Она дарит ему самую лучезарную улыбку, на которую она сейчас способна. Зигги не должен ничего заподозрить, сегодня из-за его одержимости Лилей их дороги разошлись навсегда.

Глава 34

Кира смертельно устала, но сон не идет к ней. Подперев рукой щеку рядом сопит Муся. В первые пару часов подруга носилась как ребенок по необъятной квартире. Восхищенно открывала дверки стеклянных горок, гладила фигурки мейсонского фарфора, лалик и баккара, обнимала в холле бронзовых лошадей, целовала в лоб огромную статую человека в центре гостиной. У него через шею, на нитях был подвешен земной шар. Подруги провели в квартире целый день. Им привезли продукты, сигареты, а потом и шампанское, которое потребовала Муся. Вообще доставляли все очень быстро, нужно было только позвонить по телефону. Муся включила проигрыватель, и изучив архив песен, всплеснула руками.

— Он-динозавр, слушает такое старье!

— Эпиорнис, — вздохнула Кира.

— Пусть! Ты его приручишь и это будет твой Эпиорнис. Своих они не кусают.

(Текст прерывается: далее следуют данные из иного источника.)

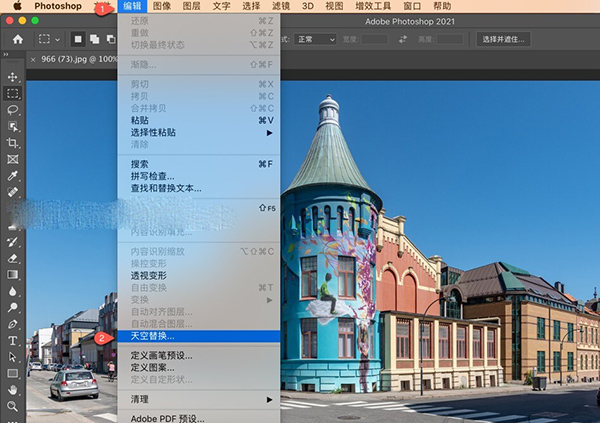Click the 选择并遮住... button
Screen dimensions: 600x423
[x=504, y=39]
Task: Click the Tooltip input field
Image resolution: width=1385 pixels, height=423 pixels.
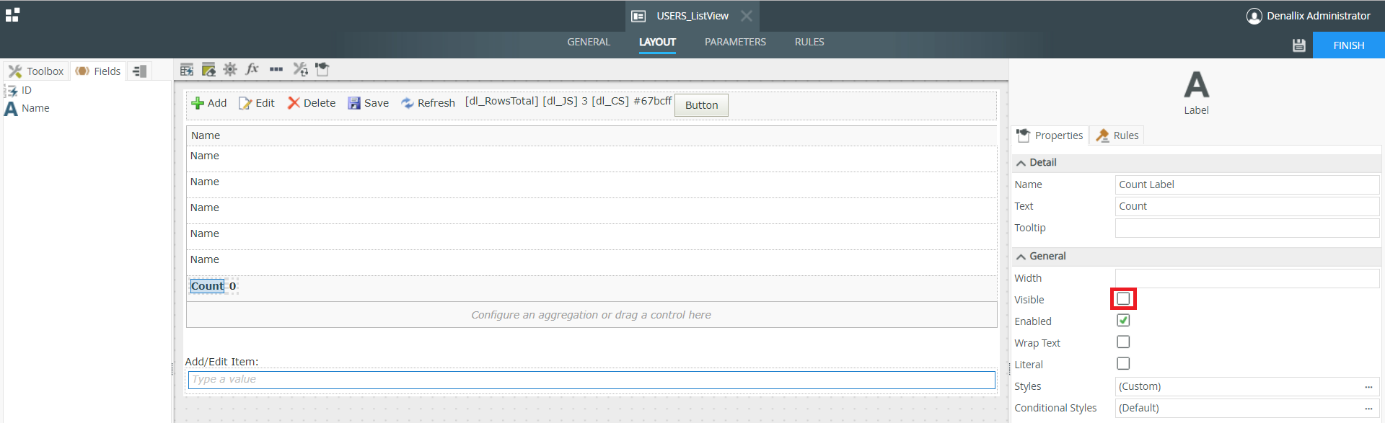Action: tap(1246, 228)
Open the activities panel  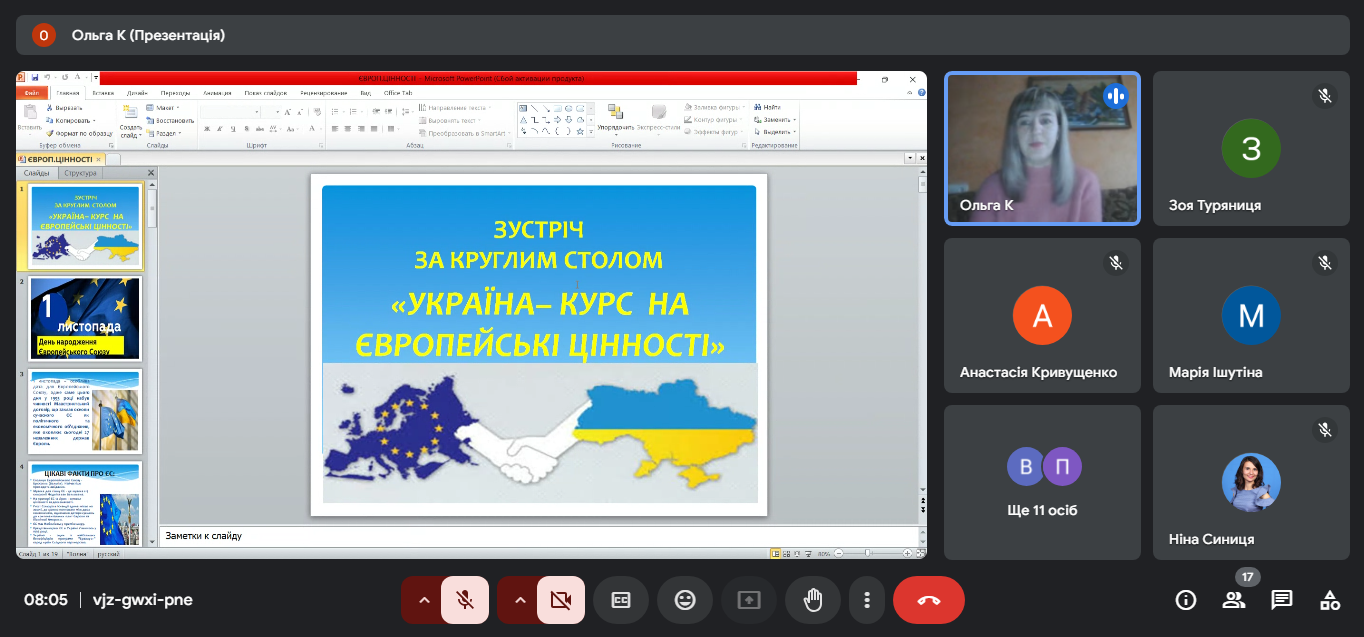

Вскочив на мраморный столик подруга стала выделывать такие безумные па, что Кира невольно залюбовалась. Муся сделала высокое сальто и от избытка чувств завизжала:

— Как заживем, Кирка!

Она была счастлива, что ушла от Гриши живой, на своих ногах. Когда люди Туровцына забирали подруг, Питекантроп лежал на полу, со связанными за спиной руками. В прояснившихся, трезвых глазах застыли страх и мольба. Муся оторопела. Она присела около него на корточках, в эту минуту он был похож на Гришу, который подобрал ее у вокзала. Ей стало его жаль.

— Что, останешься? — жестко спросила Кира. Она злилась, что Муся еще может колебаться.

В глазах у Гриши надеждой сверкнул зверь. Всего лишь на секунду, но Муся успела заметить. Она вздрогнула, встала и пошла к двери. В машине подруга никак не могла поверить, что теперь свободна. Лосев, который был главным и командовал всеми, сидел рядом с шофером. Он обернулся и весело сказал: Не дрейфь Маруся, Гришутка уже и забыл, как тебя величают. Его башкой потрясли в каждом углу, как погремушкой. Он больше не сунется.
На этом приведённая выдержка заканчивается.